* BEGIN Text to read *
Ahead of my first solo trip to South Africa I had arranged to stay at a hostel called ‘The Backpack’ and I had also arranged a shuttle bus to pick me up from the airport and take me straight there. This was all in a bid to make my first steps on foreign soil relatively easy and stress free – I figured that once I was at my hostel I could then summon the courage to explore more spontaneously.

The first thing that I could picture going wrong, sort of did. Whenever I walk through arrivals and see the many names held up expectantly by waiting taxi drivers and guides I always imagine myself walking right past my name, missing my ride and having to make my own way. So with this in mind I walked carefully past every name card, making sure I didn’t miss mine. However when I reached the end of the line with my name nowhere to be seen, I wondered if I’d just been unobservant, but a second walk past the names and I was sure I’d been forgotten.

But I didn’t panic, I simply headed to the information point hoping to be retrieved. Luckily a different taxi driver asked me who I was waiting for and told me he knew ‘The Backpack’ shuttle bus driver and just at that moment the driver walked around the corner and we were united.

I had the bus all to myself so I sat upfront and enjoyed a 20 minute introduction to Cape Town courtesy of my driver. I couldn’t wait to get my first glimpse of Table Mountain and as soon as I saw a huge, looming rock face shrouded in an early morning mist, I eagerly pointed it out and asked if this was it. It wasn’t Table Mountain itself but two of the peaks that make up the Table Mountain range – each peak having it’s own name.

The furthest peak from me was called ‘Lion’s Head’ which actually looked nothing like a lion’s head and (as my driver informed me) even when looking at it from the other side of the range and with an evenings worth of wine in your system, it still didn’t look anything like a lion’s head.

‘Devil’s Peak’ however had a much more fitting namesake with a legend to match, which the driver went on to tell me; three hundred years ago an old pirate used to hike up the mountain to smoke his pipe (some say it was because his wife chased him out of the house when he smoked and some say it was because his wife was so ugly). Anyway, one day when he was up on the mountain top smoking his pipe when he was approached by a figure dressed entirely in black. The figure challenged him to a smoking dual – if the pirate won he would posses all the riches in the world but if the figure (or devil) won, he could take the man’s soul. The pirate agreed to the challenge saying that he didn’t have a soul anyway and so the smoking dual began.
* END Text to read *
- Set exercise 1
Copy from the listing, word for word, the lines from the one containing "896x480 pixels. At" up to and including the one containing "Action: 170,64".
* BEGIN Data records *
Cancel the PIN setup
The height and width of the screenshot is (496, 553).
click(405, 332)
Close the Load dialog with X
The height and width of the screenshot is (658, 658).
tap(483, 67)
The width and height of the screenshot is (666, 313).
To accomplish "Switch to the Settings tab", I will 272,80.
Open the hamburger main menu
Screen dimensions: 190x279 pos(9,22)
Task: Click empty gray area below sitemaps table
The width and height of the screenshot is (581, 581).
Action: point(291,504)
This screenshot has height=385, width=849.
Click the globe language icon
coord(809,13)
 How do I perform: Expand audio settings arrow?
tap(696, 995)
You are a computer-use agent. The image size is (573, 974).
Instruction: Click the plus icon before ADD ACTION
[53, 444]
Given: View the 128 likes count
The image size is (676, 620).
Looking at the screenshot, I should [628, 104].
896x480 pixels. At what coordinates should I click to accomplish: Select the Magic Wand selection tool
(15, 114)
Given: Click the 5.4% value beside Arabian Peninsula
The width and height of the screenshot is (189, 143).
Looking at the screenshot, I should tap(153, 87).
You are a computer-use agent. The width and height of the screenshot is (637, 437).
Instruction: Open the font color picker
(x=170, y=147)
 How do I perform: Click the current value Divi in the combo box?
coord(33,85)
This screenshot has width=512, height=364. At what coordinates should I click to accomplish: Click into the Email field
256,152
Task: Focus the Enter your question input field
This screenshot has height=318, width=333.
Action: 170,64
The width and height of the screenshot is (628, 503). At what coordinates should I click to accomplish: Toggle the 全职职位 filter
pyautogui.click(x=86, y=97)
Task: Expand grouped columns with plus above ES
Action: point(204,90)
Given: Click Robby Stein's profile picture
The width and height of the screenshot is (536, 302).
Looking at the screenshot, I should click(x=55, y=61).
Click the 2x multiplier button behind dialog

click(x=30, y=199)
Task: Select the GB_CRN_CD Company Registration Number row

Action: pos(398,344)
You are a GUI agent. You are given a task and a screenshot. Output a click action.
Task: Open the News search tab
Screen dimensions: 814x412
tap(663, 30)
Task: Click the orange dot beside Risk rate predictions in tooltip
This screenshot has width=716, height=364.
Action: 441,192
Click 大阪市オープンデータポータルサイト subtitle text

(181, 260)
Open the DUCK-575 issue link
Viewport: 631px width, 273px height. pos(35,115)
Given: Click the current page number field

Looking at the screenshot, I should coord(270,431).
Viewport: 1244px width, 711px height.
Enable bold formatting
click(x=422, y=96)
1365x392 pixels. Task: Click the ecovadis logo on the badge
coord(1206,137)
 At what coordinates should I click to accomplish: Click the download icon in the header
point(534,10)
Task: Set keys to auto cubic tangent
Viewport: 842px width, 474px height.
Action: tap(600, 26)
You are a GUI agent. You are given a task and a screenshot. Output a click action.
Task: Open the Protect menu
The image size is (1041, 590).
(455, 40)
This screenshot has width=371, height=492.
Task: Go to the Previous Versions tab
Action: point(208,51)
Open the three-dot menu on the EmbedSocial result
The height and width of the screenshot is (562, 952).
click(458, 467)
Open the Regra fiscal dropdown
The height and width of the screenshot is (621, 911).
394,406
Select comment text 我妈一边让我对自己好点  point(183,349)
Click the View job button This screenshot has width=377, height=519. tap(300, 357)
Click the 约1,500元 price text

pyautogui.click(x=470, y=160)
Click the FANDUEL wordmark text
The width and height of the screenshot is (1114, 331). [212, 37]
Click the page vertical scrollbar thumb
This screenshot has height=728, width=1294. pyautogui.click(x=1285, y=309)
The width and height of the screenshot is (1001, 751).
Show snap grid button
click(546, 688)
* END Data records *
- Set exercise 2
In the account of arriving in Cape Town, how long was the shuttle bus ride during which the driver gave an introduction to the city?

- Finished answer 1
896x480 pixels. At what coordinates should I click to accomplish: Select the Magic Wand selection tool
(15, 114)
Given: Click the 5.4% value beside Arabian Peninsula
The width and height of the screenshot is (189, 143).
Looking at the screenshot, I should tap(153, 87).
You are a computer-use agent. The width and height of the screenshot is (637, 437).
Instruction: Open the font color picker
(x=170, y=147)
 How do I perform: Click the current value Divi in the combo box?
coord(33,85)
This screenshot has width=512, height=364. At what coordinates should I click to accomplish: Click into the Email field
256,152
Task: Focus the Enter your question input field
This screenshot has height=318, width=333.
Action: 170,64

- Finished answer 2
20 minutes